The Department of Agriculture and the Minister of State have made many promises with regard to the introduction of new legislation for commonage division. The Minister of State is aware that 80 per cent of the land of Connemara is in commonage. It is almost impossible for farmers involved in this commonage to develop their lands properly and until such legislation is introduced and the problem of commonage is tackled, I cannot see farmers who at present are doing their best making any significant headway. I ask the Minister of State to indicate tonight why this legislation has not been introduced and why no evident  progress has been made on commonage division, and to spell out exactly his proposals for development in this area.
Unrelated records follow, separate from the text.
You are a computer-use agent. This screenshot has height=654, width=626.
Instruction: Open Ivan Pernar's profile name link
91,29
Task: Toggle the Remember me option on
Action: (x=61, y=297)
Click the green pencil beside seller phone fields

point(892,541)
Because of the peripheral nature of the area, the Connemara farmers cannot get any kind of break on matters such as the lime subsidy, the AI subsidy and so on. I appreciate the difficulty about the reintroduction of the lime subsidy but I ask the Minister of State to consider the introduction of a transport subsidy for lime for farmers who live, say, more than 50 miles away from the lime quarries. In Connemara many farmers live more than 50 miles away and with the desperately bad roads the lime distributors are not interested in delivering lime to them except at exorbitant prices for delivery. The situation could be improved with the introduction of a transport subsidy to apply outside a certain distance. This would not cost a great amount of money because very few farmers are in that situation but they are hit hardest at the moment.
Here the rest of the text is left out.